Le débat parlementaire sur le budget 2002 permet de tirer plusieurs enseignements à l'aube de cette nouvelle législature. Avec quelques amendements, plutôt modestes en termes d'économies, la droite a voulu montrer sa vision de l'Etat. C'est de bonne guerre. La défection du PDC aidant, elle ne s'est toutefois pas franchement battue pour refuser le budget et imposer le système du «douzième provisionnel». Dans une période d'incertitude conjoncturelle, elle a reconnu que l'effet psychologique d'une telle mesure l'aurait à terme desservie.

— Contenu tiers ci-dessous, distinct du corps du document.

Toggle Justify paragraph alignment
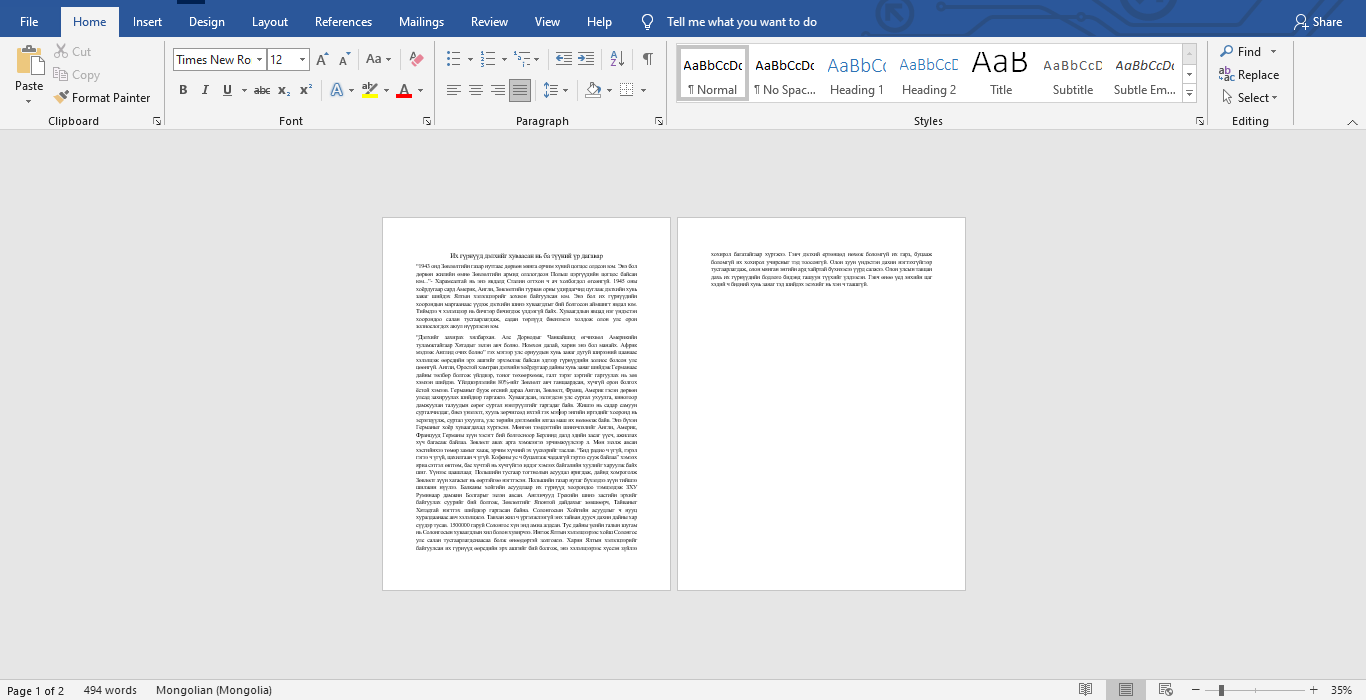The image size is (1366, 700). point(520,91)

Cela étant, de tels débats ont toujours une valeur de test pour le ministre des Finances d'autant que le budget constitue l'arme par excellence du parlement. La droite a «essayé, mais n'a pas pu» déstabiliser Micheline Calmy-Rey qui a confirmé sa maîtrise technique des dossiers. Son pragmatisme a d'ailleurs mis en exergue les incohérences de la droite qui cherche à réduire l'immense fardeau de la dette tout en visant à priver l'Etat de 350 millions de rentrées fiscales. A l'image de la droite, la magistrate socialiste a en tout cas posé un acte pour les quatre ans à venir: elle a prouvé qu'elle était une patronne.